Publié ven 20/11/2020 - 07:03
Photo 7SUR7.CD

Le protocole « Bela » de l'Université de Lubumbashi (UNILU) a été efficace à 100 pourcents dans le traitement des malades du coronavirus à Kinshasa.

L'information a été confirmée à 7SUR7.CD par l'équipe des médecins chercheurs de l'UNILU qui a atterri à Lubumbashi dans le Haut-Katanga dans le jeudi 19 novembre 2020.

Selon le professeur Michel Ekwalanga Balaka, il faut changer l'appellation de ce protocole par le traitement.

« Nous avons passé 7 mois à Kinshasa pour présenter d'abord notre protocole qui est devenu un traitement parce que dans les 7 mois qu'on a passé là-bas, on s'est occupé d'une centaine de malades que nous avons guéris en 5 jours avec notre protocole. [C'est] parmi les protocoles utilisés dans le pays. Même ceux (malades, ndlr) qui étaient en essai thérapeutique, avec le protocole courant, on les a récupérés. On a même soigné les gens qui étaient en Europe à qui on a envoyé le médicament », a-t-il révélé.

Ce dernier a été renchéri par sa collègue médecin, Philomène Lungu Anzwal. D'après ce docteur membre de l'équipe, c'est grâce aux résultats positifs du traitement de l'UNILU qu'ils ont reçu un prix honorifique.
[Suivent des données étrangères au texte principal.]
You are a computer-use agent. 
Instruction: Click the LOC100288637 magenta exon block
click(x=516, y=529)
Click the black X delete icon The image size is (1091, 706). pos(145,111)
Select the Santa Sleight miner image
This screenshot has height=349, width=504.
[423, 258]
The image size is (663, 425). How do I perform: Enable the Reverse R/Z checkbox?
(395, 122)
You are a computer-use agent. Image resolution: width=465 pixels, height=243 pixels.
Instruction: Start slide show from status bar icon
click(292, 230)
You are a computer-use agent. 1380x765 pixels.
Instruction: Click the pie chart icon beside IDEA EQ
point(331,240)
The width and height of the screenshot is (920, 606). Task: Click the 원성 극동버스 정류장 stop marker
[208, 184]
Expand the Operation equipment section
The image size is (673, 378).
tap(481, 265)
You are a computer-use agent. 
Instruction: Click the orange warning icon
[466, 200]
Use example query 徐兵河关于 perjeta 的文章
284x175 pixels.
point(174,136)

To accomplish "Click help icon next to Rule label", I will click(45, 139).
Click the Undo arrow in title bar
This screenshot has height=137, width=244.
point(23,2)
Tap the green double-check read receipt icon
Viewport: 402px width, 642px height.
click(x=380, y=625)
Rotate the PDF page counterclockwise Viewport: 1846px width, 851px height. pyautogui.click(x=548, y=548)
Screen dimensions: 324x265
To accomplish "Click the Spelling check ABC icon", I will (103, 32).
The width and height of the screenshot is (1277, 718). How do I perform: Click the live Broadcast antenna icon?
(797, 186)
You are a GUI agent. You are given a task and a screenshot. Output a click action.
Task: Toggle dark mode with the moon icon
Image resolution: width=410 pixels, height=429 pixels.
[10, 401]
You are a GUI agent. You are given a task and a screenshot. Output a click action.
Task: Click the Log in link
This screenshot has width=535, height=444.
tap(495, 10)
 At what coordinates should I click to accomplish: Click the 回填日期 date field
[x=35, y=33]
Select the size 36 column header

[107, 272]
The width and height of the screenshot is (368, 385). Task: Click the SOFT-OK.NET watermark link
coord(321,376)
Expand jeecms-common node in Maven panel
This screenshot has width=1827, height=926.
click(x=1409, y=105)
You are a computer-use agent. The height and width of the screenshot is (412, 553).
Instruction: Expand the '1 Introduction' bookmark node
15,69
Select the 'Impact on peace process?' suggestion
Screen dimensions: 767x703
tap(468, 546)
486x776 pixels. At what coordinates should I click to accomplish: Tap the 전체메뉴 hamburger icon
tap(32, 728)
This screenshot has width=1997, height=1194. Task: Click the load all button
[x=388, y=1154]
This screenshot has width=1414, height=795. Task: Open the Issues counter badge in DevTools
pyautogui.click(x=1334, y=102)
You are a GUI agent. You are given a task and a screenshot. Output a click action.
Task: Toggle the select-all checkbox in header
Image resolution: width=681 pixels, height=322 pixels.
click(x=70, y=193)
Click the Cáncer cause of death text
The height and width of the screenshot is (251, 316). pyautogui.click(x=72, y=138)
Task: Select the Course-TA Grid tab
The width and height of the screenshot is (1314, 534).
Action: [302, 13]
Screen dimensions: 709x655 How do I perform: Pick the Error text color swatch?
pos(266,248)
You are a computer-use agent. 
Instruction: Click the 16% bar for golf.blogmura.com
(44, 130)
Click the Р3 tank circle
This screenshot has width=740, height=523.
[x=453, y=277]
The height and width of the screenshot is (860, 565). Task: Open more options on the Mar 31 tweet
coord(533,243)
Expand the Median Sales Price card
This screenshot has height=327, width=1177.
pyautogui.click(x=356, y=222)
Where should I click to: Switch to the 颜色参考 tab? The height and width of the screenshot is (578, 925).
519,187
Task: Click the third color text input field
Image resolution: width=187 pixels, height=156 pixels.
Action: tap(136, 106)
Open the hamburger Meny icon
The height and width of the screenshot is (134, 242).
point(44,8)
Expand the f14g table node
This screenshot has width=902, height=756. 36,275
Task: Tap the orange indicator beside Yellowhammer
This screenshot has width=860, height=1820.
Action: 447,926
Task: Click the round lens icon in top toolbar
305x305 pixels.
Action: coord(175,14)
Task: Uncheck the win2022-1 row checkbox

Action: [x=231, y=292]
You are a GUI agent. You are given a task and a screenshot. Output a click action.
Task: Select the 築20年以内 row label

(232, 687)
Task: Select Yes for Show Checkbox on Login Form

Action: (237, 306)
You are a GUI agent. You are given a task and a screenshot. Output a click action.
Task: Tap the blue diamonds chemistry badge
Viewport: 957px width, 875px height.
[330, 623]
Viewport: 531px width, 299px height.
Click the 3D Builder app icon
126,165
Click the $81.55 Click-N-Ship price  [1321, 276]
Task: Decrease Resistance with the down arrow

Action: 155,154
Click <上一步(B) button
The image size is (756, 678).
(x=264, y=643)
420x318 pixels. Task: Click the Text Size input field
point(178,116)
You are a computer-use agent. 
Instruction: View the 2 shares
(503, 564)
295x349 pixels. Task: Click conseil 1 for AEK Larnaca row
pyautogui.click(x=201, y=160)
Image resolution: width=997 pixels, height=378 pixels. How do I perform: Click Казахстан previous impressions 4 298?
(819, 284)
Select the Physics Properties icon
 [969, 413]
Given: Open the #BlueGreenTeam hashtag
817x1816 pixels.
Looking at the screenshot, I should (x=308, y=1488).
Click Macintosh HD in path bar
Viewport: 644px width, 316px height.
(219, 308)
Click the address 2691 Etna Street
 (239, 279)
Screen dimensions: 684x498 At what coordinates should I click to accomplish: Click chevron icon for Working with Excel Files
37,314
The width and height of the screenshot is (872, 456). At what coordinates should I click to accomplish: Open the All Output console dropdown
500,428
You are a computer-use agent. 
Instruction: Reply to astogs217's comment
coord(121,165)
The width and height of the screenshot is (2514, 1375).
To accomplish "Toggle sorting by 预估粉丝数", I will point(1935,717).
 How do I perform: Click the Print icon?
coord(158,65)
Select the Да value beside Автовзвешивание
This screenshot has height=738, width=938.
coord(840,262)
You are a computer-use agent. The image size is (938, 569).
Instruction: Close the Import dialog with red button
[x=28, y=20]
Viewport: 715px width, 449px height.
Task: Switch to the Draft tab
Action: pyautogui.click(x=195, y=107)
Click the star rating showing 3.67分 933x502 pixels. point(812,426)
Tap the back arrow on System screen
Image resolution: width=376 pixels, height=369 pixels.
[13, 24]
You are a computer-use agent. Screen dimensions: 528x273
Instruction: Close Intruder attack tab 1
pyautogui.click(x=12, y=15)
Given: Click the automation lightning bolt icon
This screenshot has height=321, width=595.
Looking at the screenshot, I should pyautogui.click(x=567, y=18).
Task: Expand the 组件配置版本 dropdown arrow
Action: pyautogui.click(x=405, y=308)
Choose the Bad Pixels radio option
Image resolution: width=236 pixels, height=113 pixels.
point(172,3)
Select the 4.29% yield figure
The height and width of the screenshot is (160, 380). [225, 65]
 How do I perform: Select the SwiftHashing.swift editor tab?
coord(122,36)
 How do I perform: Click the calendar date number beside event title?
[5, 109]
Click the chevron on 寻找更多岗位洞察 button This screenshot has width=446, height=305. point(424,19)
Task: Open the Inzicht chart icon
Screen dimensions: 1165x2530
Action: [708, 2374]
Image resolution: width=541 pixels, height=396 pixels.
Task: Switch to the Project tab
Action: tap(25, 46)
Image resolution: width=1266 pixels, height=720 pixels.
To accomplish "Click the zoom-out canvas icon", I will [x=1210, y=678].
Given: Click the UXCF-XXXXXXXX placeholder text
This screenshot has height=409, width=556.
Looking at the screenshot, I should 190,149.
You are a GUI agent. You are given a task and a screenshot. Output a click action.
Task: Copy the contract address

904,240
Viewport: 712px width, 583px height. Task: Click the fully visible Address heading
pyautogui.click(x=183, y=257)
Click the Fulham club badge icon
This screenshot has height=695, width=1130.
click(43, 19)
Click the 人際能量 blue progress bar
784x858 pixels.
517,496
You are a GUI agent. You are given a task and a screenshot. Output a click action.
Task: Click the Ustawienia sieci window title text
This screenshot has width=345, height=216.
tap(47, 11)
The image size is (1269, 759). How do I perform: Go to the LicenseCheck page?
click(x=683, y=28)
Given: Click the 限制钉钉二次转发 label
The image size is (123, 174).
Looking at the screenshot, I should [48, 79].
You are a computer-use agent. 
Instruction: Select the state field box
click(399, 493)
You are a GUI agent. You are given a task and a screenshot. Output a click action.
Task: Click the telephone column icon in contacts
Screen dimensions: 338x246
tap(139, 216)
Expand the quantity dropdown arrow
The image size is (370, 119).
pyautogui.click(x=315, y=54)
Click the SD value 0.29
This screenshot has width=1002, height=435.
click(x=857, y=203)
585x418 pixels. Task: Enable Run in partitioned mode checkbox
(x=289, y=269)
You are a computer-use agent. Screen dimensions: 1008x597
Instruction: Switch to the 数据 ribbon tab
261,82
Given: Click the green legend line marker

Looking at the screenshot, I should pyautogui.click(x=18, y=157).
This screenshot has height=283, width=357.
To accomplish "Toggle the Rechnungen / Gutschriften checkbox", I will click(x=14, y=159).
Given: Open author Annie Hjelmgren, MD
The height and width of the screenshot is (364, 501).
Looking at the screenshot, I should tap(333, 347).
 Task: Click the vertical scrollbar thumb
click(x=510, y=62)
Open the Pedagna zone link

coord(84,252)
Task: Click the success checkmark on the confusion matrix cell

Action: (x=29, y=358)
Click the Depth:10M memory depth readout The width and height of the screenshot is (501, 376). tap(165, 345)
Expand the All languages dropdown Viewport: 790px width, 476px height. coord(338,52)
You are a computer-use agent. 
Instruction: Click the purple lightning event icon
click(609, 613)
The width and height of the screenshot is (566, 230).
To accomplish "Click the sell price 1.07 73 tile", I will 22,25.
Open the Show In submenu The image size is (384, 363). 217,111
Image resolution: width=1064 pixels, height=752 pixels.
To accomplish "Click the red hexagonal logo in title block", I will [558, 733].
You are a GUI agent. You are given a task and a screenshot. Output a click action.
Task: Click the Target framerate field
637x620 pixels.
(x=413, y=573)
« Le ministère de l'Industrie nous a décerné ce brevet d'inventaire. C'est le prix que nous avons obtenu suite à notre protocole que nous avons soumis. C'est aujourd'hui un protocole qui traite. À 5 jours, nous guérisons les malades. Nous avons eu à traiter 122 patients et nous avons présenté les résultats de 105 patients car les 15 autres sont encore sous traitement. Nous avons proposé un traitement, nous avons soigné avec ce traitement et le résultat est à 100 pourcents une réussite », a-t-elle indiqué.

Il faut noter que l'équipe de cet alma mater a remercié le recteur de son institution pour lui avoir envoyé à Kinshasa pour sauver les malades de coronavirus. Elle a par ailleurs demandé au gouvernement de prendre en considération ce traitement pour sauver des vies humaines.